Shortly after Sunday service, my brother got locked up. They say he is looking at 99 years. It’s almost like i needed to be at the service Sunday, so God could help me sort through all this. My brother and I are very close. It breaks my heart to know that I might never see him out in the free world again. But it was like God was telling me, that we can remain like everyone else in our family or we can be the one to break that curse. The devil has had a stronghold on my family as far back as i can remember. Up until i started going to church, the only legacy my family really had was drug affiliation/addiction, gang members, drug dealers, sexual abuse, runaways, lost spiritually and mentally and pretty much any other thing you can think up. My family, much like my brother, could never see a way out.

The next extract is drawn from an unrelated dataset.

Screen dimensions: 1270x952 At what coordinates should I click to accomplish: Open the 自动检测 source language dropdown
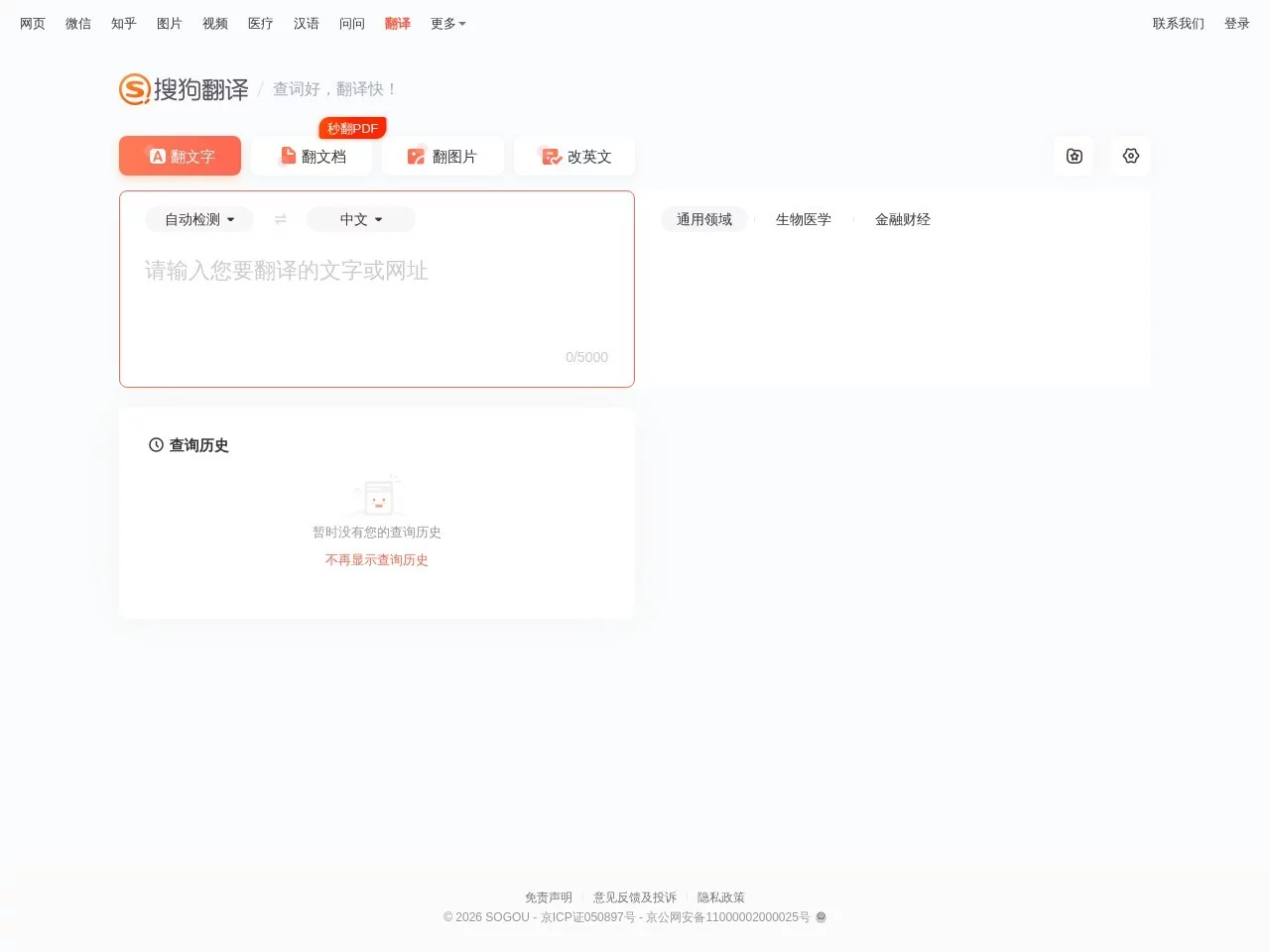(198, 219)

Lord knows how much i want my family to be free of their bondage. I see the enemy holding them back, showing them that they don’t really have a chance in this life. Whatever hardships they face, they really believe that it has power over them. I look at them, and i see the old me. I see those days where i couldn’t see up from down. A prisoner in my own mind and soul. I was lost and i really feel like God had to meet me at my lowest point. I had to have no way out so that way when God freed me, i would know in my heart that It was Christ and not anything that i did.
I pray for my family all the time, and i’m not saying that i know why everything happens the way it does. but i will say that I trust Jesus with my whole heart. I know that only he knows what we need to bring us to Him. This might be what my brother needs to finally be freed of all those bondages. Jesus Christ breaks chains daily, and i will testify to that until the day i die. No matter what the enemy does to discourage my walk, no matter what season i am in or what i face, no matter how many low points i reach God is with me. When i pass away, the legacy i hope to leave behind is a prisoner of sin freed by the grace of God. We are not our sins or our family curses, we are who ever God wants us to be.
“When Jesus heard this, he told them, “Healthy people don’t need a doctor-sick people do. I have come to call not those who think they are righteous, but those who know they are sinners.”